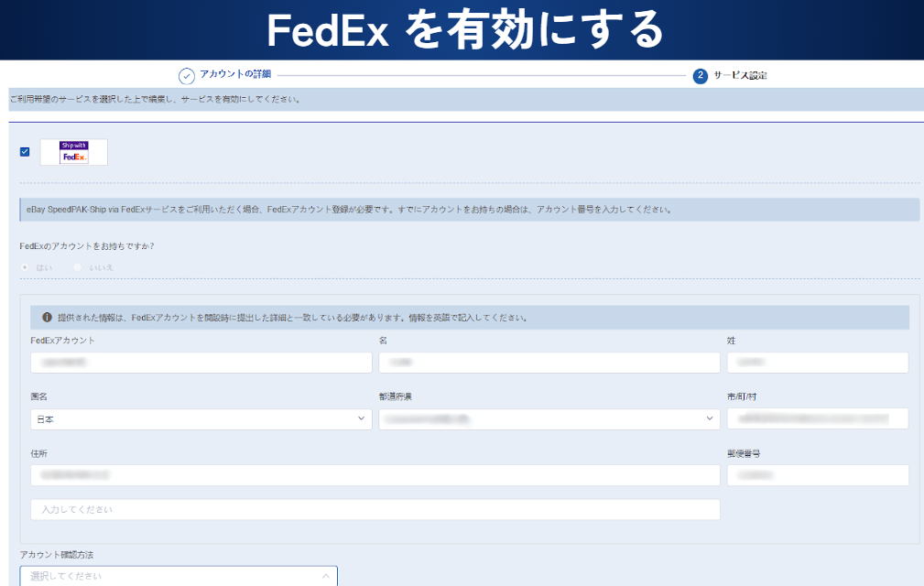Image resolution: width=924 pixels, height=586 pixels.
Task: Select the いいえ radio button
Action: (78, 267)
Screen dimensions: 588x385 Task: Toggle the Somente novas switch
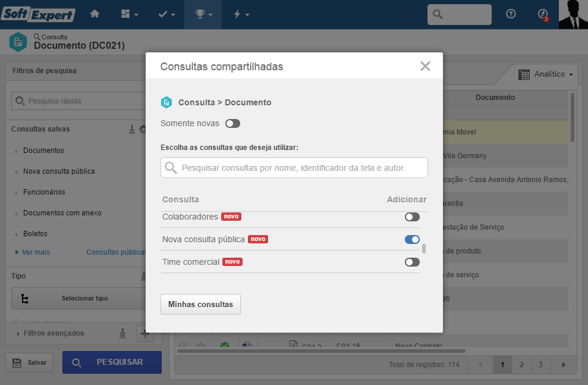[232, 123]
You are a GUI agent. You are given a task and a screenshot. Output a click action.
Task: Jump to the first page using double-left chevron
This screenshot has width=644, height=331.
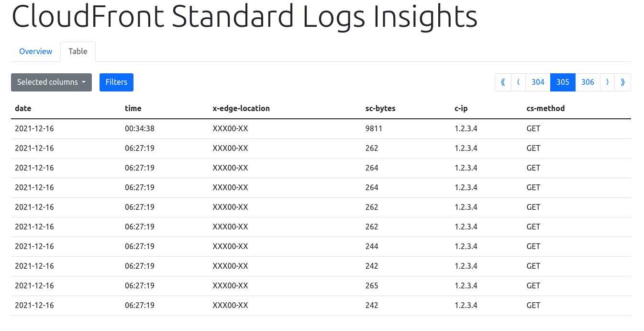pyautogui.click(x=503, y=82)
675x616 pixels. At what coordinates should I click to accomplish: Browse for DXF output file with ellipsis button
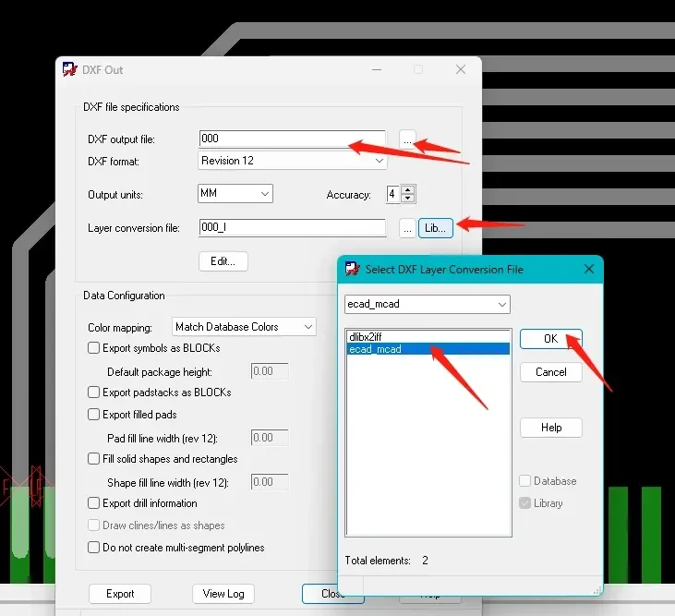(x=407, y=139)
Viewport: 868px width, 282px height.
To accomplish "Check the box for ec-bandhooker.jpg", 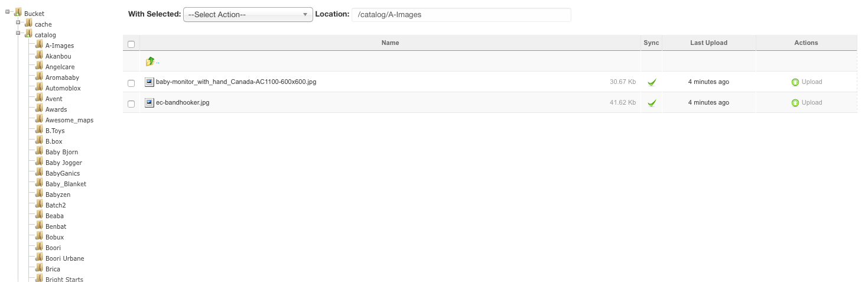I will pos(131,103).
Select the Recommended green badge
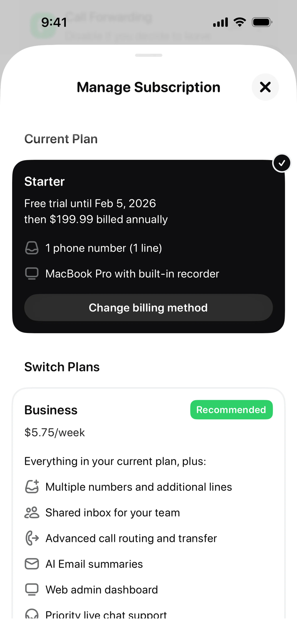The image size is (297, 644). click(231, 410)
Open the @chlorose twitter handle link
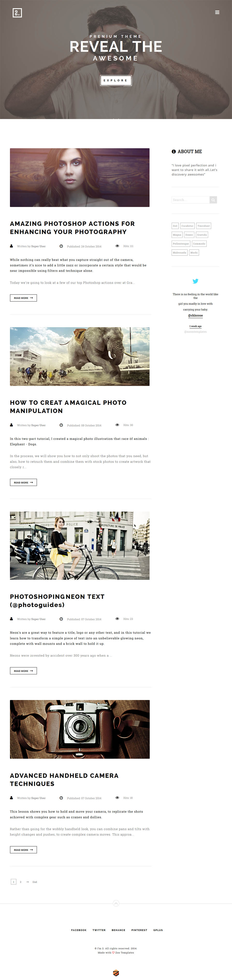The height and width of the screenshot is (980, 232). [x=196, y=315]
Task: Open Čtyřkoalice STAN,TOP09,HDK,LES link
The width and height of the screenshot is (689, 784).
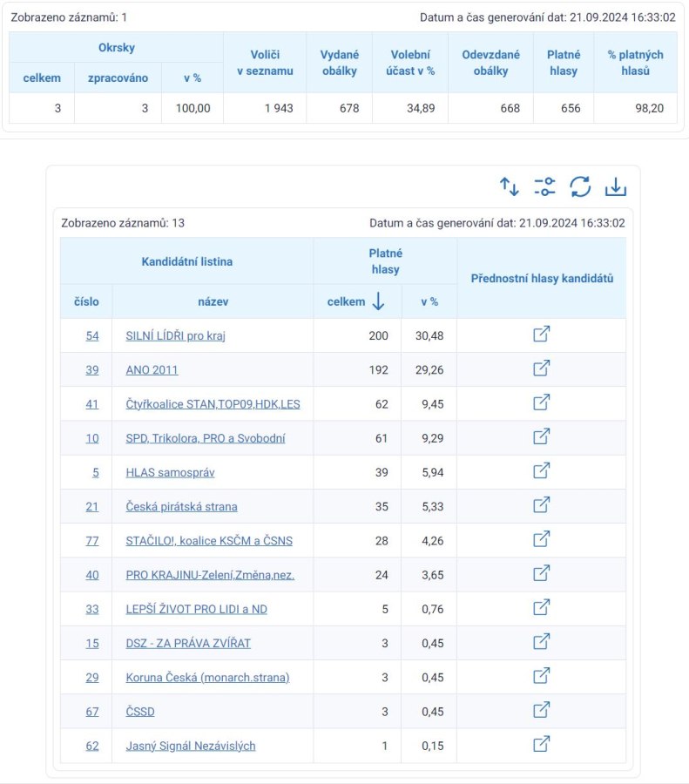Action: tap(213, 404)
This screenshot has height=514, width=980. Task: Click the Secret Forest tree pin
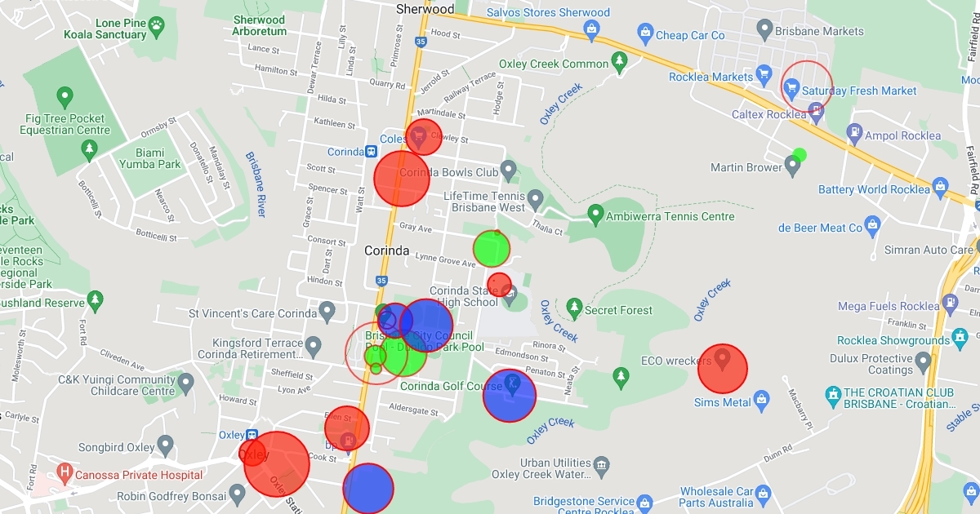tap(574, 308)
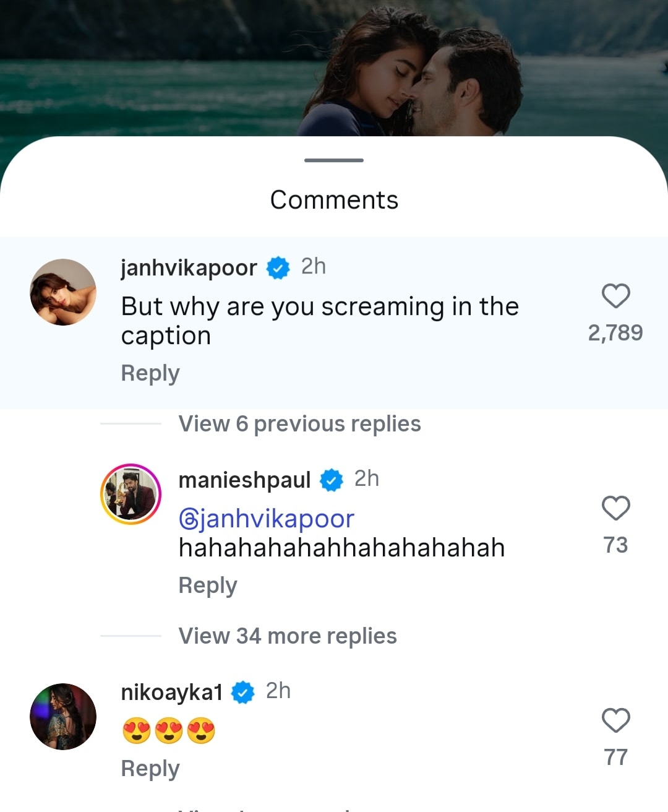Screen dimensions: 668x812
Task: Reply to nikoayka1's comment
Action: 150,769
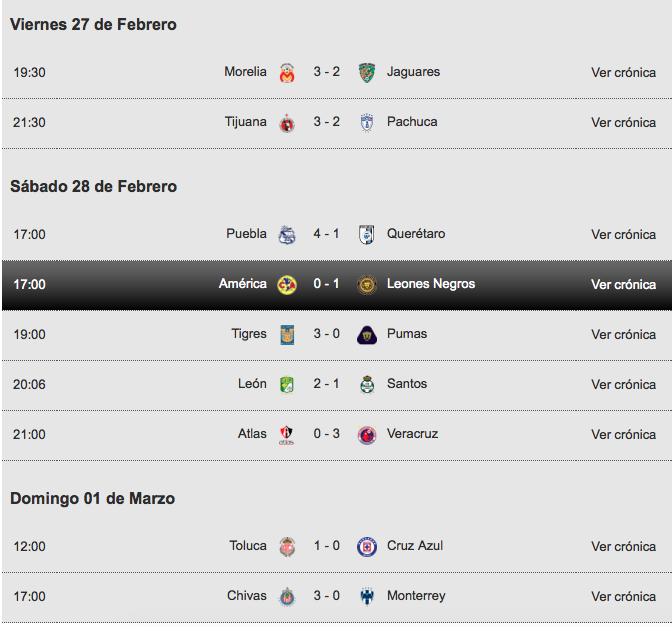672x627 pixels.
Task: Click the Querétaro team name
Action: click(416, 234)
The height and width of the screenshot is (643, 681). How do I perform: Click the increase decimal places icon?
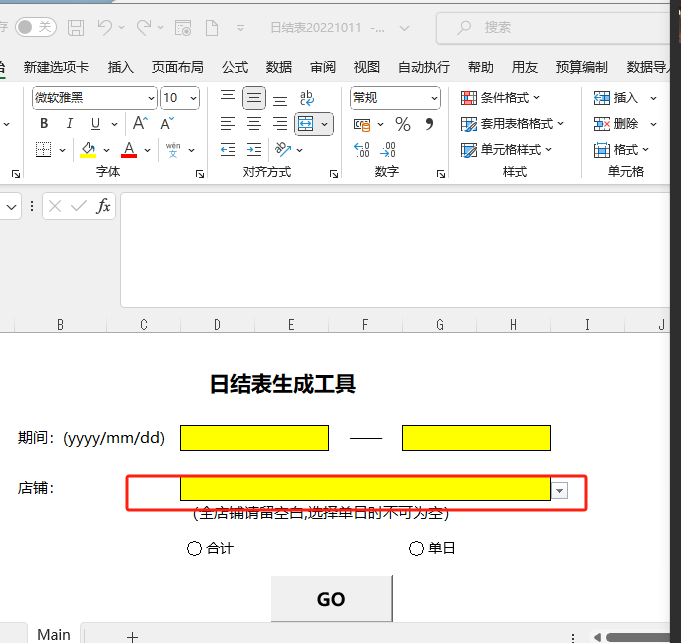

******

**Task statement**.
What belongs in the answer is each line above from the line with "Screen dimensions: 588x385" to the line with "Viewport: 868px width, 282px height.", inclusive, reproduced exactly and free of pictures.

**Task output**.
Screen dimensions: 588x385 Task: Toggle the Somente novas switch
[232, 123]
You are a GUI agent. You are given a task and a screenshot. Output a click action.
Task: Jump to the first page using double-left chevron
This screenshot has width=644, height=331.
pyautogui.click(x=503, y=82)
675x616 pixels. At what coordinates should I click to accomplish: Browse for DXF output file with ellipsis button
(x=407, y=139)
Viewport: 868px width, 282px height.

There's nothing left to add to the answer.